Presque sept ans jour pour jour avant le verdict, Allan Lambin et son père avaient passé la journée ensemble. Après avoir consommé une quantité importante d'alcool, le jeune homme de 19 ans avait pris le volant pour rejoindre le mobile-home qu'ils avaient loué pour la nuit. Leur périple s'est brutalement interrompu à quelques mètres du camping, lorsque la voiture a heurté un fossé.

Le jeune conducteur, qui circulait avec plus de deux grammes d'alcool dans le sang, s'est rebellé lors de l'intervention des forces de l'ordre et a finalement été interpellé. Son père a également été embarqué, les deux hommes étant placés en cellule de dégrisement dans le même commissariat.

Des explications insuffisantes et un père dévasté

Lors du procès, l'un des policiers a tenté de justifier son inaction en déclarant : « Je pensais qu'il s'était endormi », avant d'évoquer les faibles effectifs durant la nuit de garde. Des arguments qui n'ont pas convaincu la justice, ni les parties civiles représentées par Me Hélène Laudic-Baron. L'avocate a fermement déclaré : « S'ils avaient fait correctement leur travail, Allan aurait pu être sauvé ».

Franck Lambin, le père d'Allan, n'a appris le décès de son fils que le lendemain matin, directement de la bouche de la procureure. Anéanti par le drame, il témoignait lors du procès : « J'ai crié en arrivant dans la salle de fouilles pour prendre de ses nouvelles mais il ne répondait pas ». Le père attendait de la justice française qu'elle lui fournisse des réponses et qu'elle condamne les quatre agents en service cette nuit-là.
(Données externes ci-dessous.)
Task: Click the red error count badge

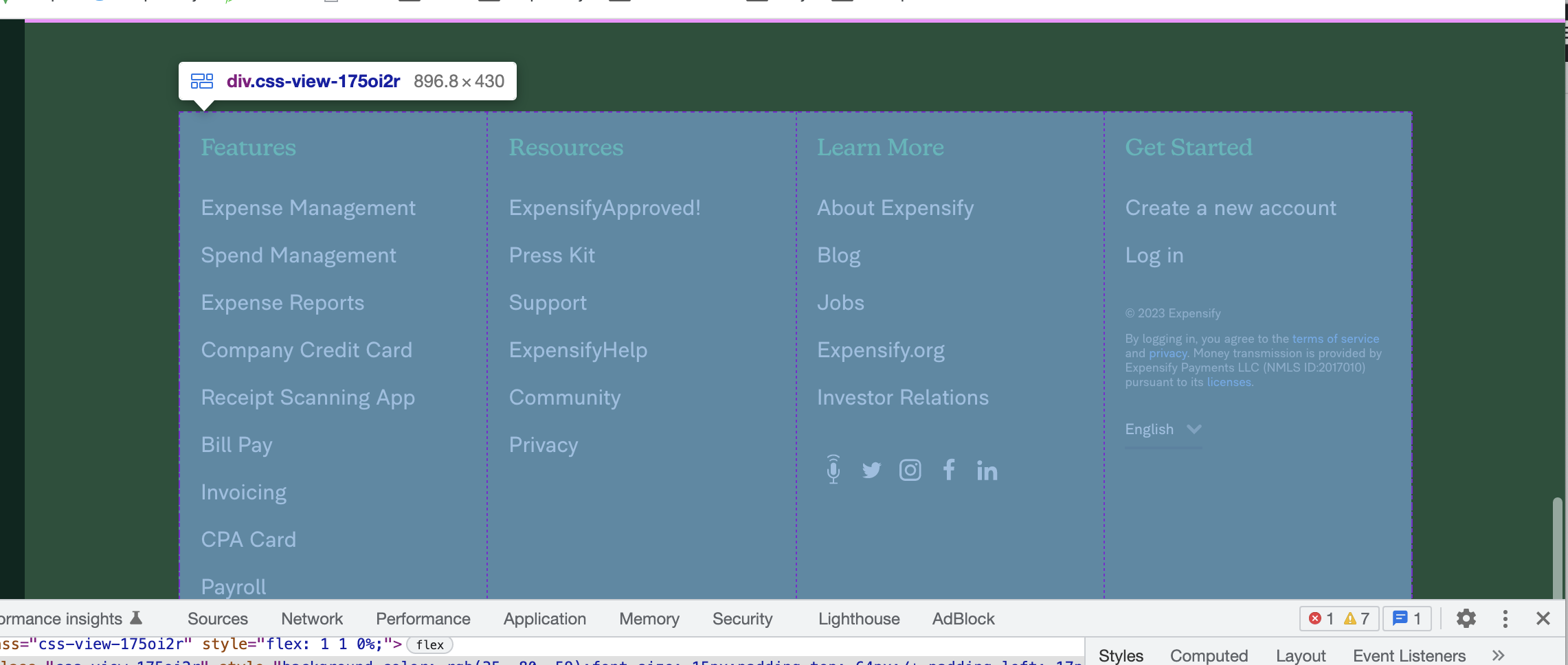Action: point(1321,619)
La décision du tribunal correctionnel de Rennes marque donc une étape importante dans cette affaire, reconnaissant la responsabilité des policiers dans la mort du jeune homme. Cependant, la peine prononcée – six mois de prison avec sursis – laisse un goût amer pour la famille d'Allan Lambin, qui a perdu un fils dans des circonstances qui auraient pu être évitées avec une surveillance appropriée.